I remark that all of her work, especially her painterly gowns stuffed with feathers, feels overtly and whimsically feminine, the kind of clothing a young girl would fantasize about wearing. Fang says that’s likely herself as a kid coming through in her work. “I remember when I was six, and girls would ask me what my favorite color was, I always answered: ‘Pink!’ They’d respond: 'No, pink is too feminine, it's not cool. Our favorite color is blue.' But even now, whenever I try to use a ‘cool’ color, like, maybe black or red, I always want to layer transparent fabrics on top — but then it becomes pink! It’s unavoidable,” she says, a laugh bubbling out.
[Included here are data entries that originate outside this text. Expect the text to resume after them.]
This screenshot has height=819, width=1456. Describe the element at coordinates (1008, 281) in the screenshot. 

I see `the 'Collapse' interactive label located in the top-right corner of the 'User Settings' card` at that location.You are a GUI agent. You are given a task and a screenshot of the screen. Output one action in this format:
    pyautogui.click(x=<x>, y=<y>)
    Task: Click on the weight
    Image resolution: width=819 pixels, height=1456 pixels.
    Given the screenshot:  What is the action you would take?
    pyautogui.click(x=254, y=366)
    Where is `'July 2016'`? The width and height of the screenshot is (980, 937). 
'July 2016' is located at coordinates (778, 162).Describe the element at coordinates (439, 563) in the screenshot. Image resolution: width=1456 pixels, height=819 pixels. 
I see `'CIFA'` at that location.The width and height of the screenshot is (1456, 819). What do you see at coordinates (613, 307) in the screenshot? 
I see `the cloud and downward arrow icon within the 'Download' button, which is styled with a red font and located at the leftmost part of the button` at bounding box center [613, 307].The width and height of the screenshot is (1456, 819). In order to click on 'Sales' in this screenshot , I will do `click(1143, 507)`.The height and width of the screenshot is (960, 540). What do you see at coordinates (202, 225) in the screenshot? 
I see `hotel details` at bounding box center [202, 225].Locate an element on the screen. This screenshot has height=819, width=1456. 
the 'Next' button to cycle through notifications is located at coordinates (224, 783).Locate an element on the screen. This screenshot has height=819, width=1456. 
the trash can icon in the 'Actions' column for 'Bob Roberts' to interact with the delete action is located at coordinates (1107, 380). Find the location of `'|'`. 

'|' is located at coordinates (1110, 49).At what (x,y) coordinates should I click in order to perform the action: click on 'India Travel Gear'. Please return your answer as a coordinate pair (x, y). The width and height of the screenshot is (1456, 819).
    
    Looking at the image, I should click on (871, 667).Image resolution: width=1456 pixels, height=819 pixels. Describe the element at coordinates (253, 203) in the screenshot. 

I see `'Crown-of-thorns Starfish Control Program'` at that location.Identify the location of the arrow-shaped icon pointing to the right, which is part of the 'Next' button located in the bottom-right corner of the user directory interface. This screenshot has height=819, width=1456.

She believes her innate love for traditionally ‘girly’ sartorial codes comes from her mom, grandma, and great-grandma, the three female role models Fang had growing up who embraced their femininity. “My great-grandma had bound feet, so she dealt with restrictions [as a woman], but they were never challenges that made her unable to achieve something. And maybe they couldn’t be businessmen in their historical time, but they gave back to the community. They were Chinese medicine doctors and farmers; they fed the needy — they took care of everyone in the town.”
To Fang, her mom, grandma, and great-grandma symbolize that you can be both feminine and strong. “It’s not contradictive anymore,” she says. Some of the designer’s own work — the quilted outerwear that resembles soft, plushy armor or the capacious silhouettes that demand its wearer take up space — feel particularly emblematic of this female duality she mentions. “In one part, I think it’s comfortable to express who you really prefer to be,” she offers, saying to present all multi-faceted versions of oneself is a means of achieving peace. And lastly, as Fang puts it simply, “maybe to be dreamy or to be surreal is just to be happy.”